=== この問題のデータ ===

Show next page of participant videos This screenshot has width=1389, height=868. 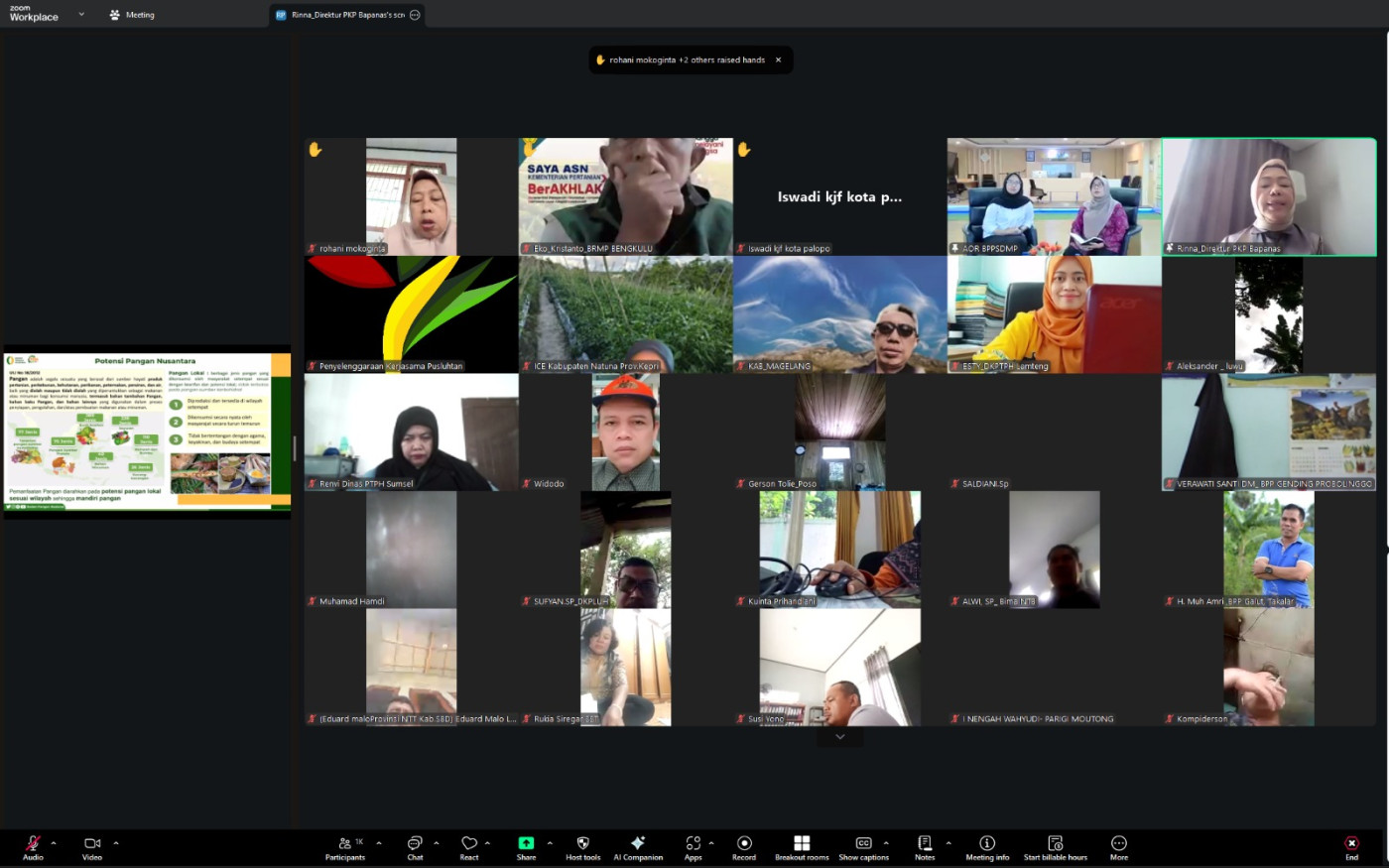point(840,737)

===
=== この問題のデータ ===

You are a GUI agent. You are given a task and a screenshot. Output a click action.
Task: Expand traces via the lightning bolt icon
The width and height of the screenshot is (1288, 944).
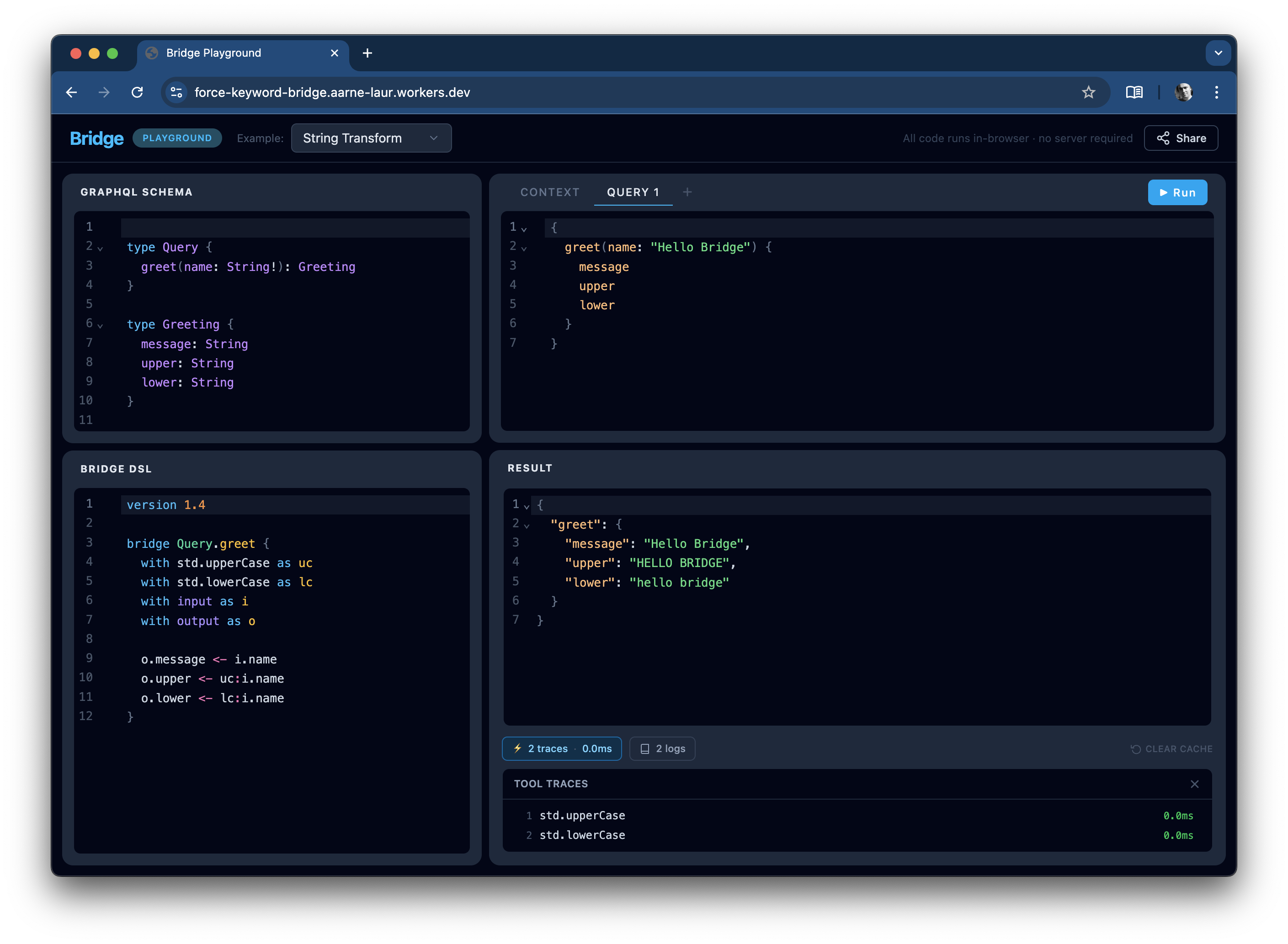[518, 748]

===
=== この問題のデータ ===

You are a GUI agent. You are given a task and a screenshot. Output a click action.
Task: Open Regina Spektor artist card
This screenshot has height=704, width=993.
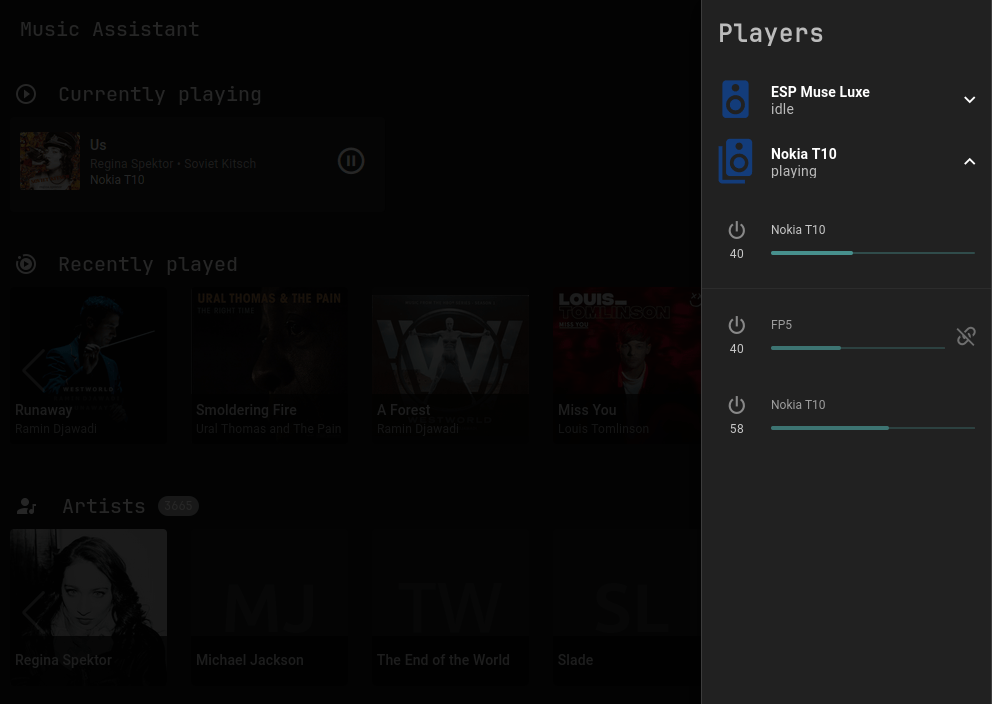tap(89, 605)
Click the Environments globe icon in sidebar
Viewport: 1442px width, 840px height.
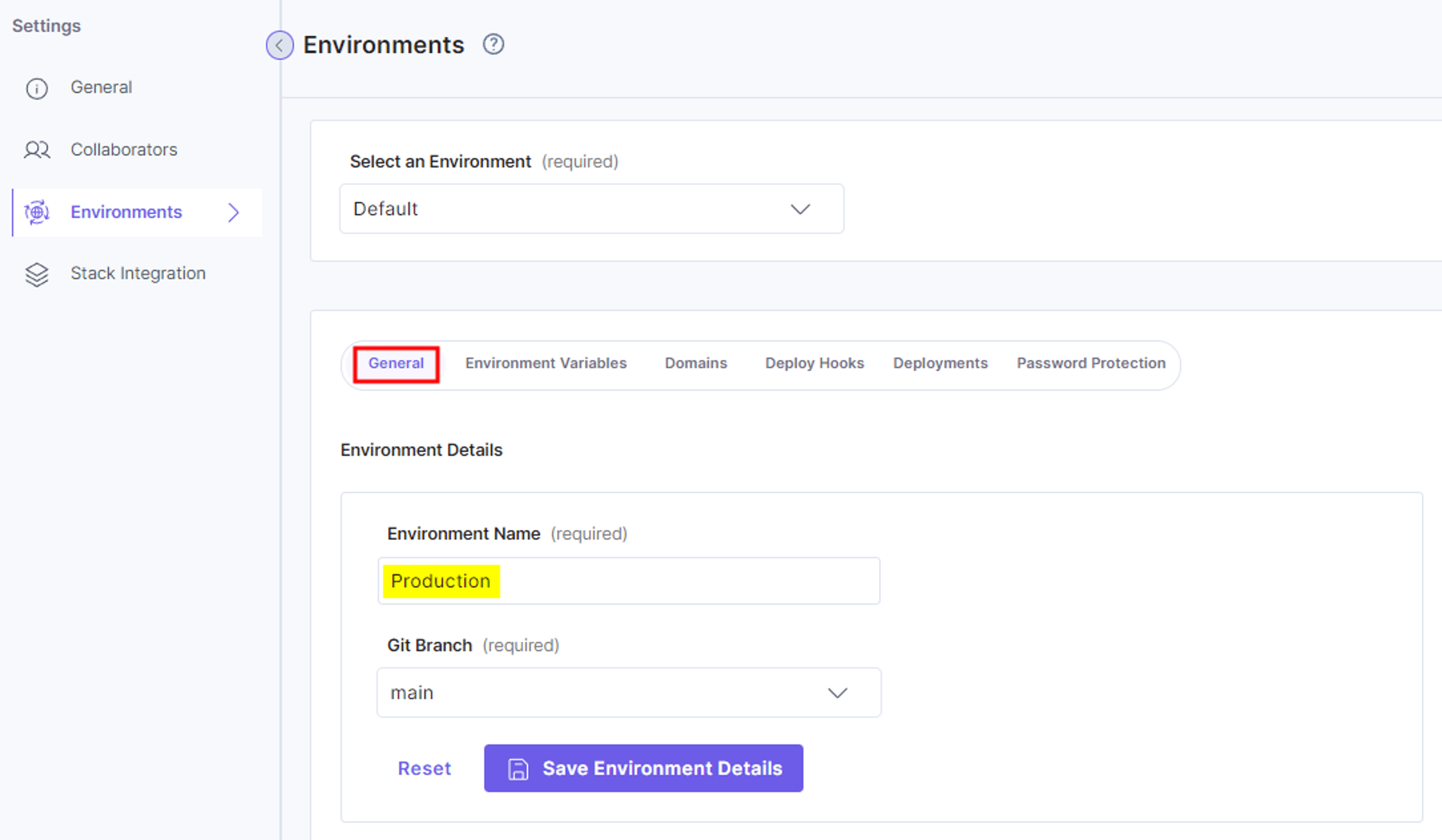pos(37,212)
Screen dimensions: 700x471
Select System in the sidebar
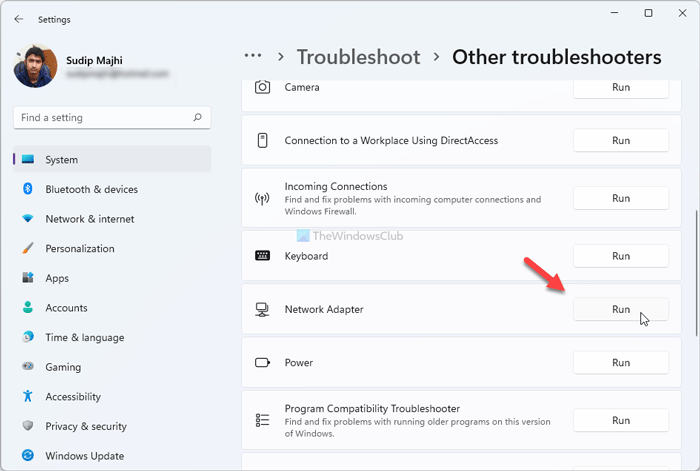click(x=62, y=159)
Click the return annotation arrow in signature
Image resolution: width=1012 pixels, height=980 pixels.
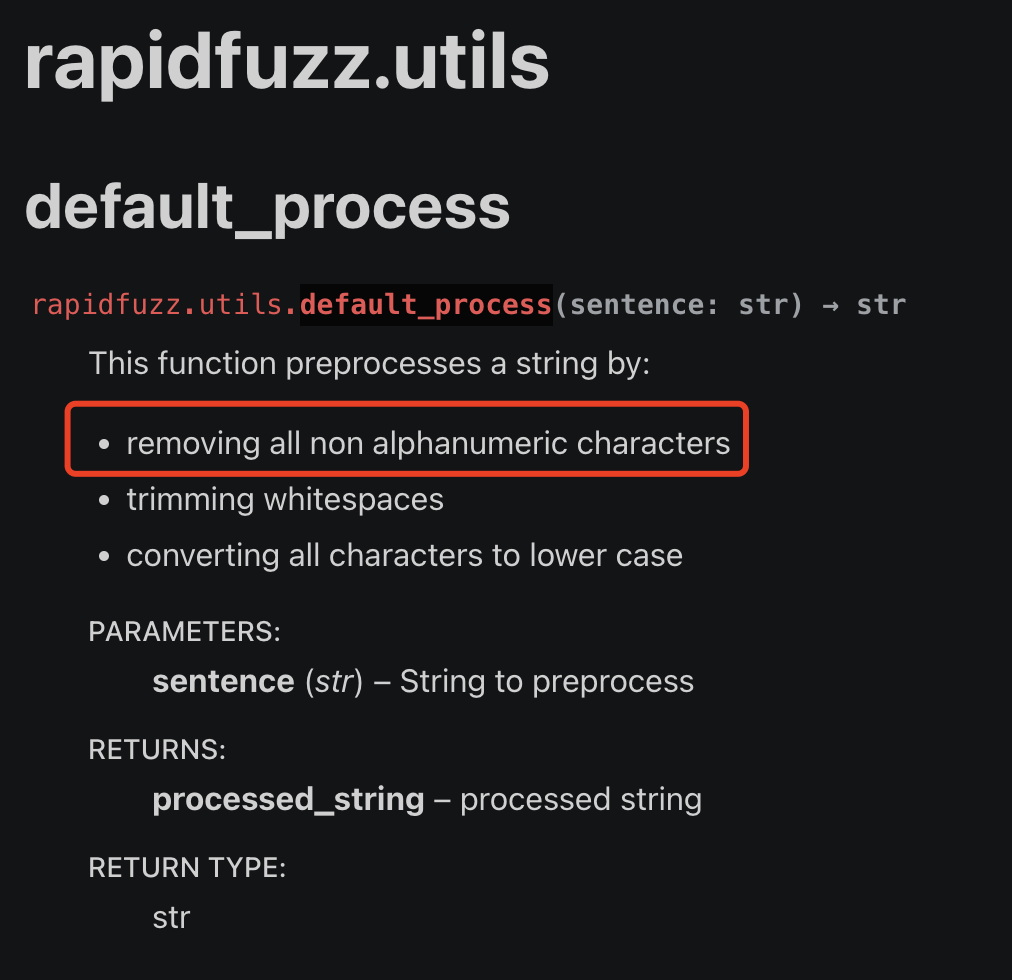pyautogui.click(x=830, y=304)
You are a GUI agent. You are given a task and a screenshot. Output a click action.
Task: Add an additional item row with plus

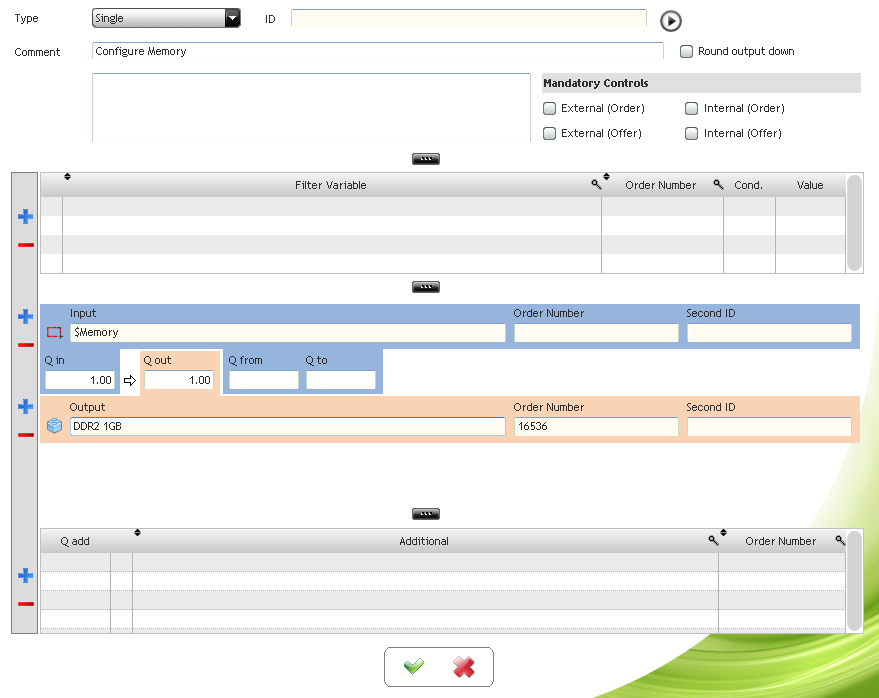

===

• [取り組む問題]: 上のデータのうち、「Screen dimensions: 700x471」を含む行から「Task: Add an additional item row with plus」を含む行まで（その行も含む）を、「sidebar」を「side panel」に置き換えて書き直してください。ほかは変えず、画像は答えに入れないでください。

• [問題の答え]:
Screen dimensions: 700x471
Select System in the side panel
click(x=62, y=159)
Click the return annotation arrow in signature
Image resolution: width=1012 pixels, height=980 pixels.
pyautogui.click(x=830, y=304)
You are a GUI agent. You are given a task and a screenshot. Output a click action.
Task: Add an additional item row with plus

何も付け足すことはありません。